Wednesday, March 17, 2010

Expanding my culinary horizons

So far this week I have tried two new recipes!  This is a sort of record with me, at least for the recent past.  I love to cook but I go through slumps where I just cook the same ol' things or scrounge up my own concoction based on what is in the fridge and pantry.

I desperately want to get back into meal planning but in Sicily its difficult. If I purchase out in town what is in season is constantly changing. I have more success using the best, most fresh products if I buy them first and then figure out what to do with them (hence the concoction method). I only have marginally better success if I go to the Commissary on base.  Counting on what they should or usually have in stock is foolish.  It seems like every time I meal plan and go in with a specific list for a specific set of recipes at least one critical ingredient can't be found. That might be a slight (very slight) exaggeration but the frustration is real.

§ Set exercise
Can you rewrite the stretch of the blog post from "Expanding my culinary" through "fridge and pantry.", changing "recipes" to "dishes"? The rows aren't needed for anything here.

§ Rows
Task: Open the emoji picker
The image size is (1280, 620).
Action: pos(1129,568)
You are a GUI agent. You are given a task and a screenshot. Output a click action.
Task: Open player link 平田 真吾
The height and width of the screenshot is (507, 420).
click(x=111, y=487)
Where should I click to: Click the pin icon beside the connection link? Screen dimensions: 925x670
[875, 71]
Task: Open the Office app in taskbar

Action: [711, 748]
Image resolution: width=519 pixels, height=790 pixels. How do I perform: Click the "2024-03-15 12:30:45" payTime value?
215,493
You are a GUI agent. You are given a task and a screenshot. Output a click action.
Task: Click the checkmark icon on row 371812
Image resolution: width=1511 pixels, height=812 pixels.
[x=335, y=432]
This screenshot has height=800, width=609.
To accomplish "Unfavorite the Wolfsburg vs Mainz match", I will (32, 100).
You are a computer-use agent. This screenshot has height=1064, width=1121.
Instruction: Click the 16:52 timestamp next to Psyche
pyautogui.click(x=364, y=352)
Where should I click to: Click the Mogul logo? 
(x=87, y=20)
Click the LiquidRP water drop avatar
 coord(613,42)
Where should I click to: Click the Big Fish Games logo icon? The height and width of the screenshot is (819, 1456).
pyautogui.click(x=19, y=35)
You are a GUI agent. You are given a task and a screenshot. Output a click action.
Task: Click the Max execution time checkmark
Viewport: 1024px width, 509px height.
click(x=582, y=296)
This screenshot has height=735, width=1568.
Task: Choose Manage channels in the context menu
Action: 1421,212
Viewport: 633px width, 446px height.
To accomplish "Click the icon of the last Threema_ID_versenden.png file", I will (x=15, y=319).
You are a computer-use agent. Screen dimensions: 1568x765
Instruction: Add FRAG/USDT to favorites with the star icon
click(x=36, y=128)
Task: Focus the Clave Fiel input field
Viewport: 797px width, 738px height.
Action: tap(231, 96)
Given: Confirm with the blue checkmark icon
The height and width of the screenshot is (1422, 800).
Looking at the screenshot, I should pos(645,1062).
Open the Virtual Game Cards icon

§ Expected answer
Expanding my culinary horizons

So far this week I have tried two new dishes!  This is a sort of record with me, at least for the recent past.  I love to cook but I go through slumps where I just cook the same ol' things or scrounge up my own concoction based on what is in the fridge and pantry.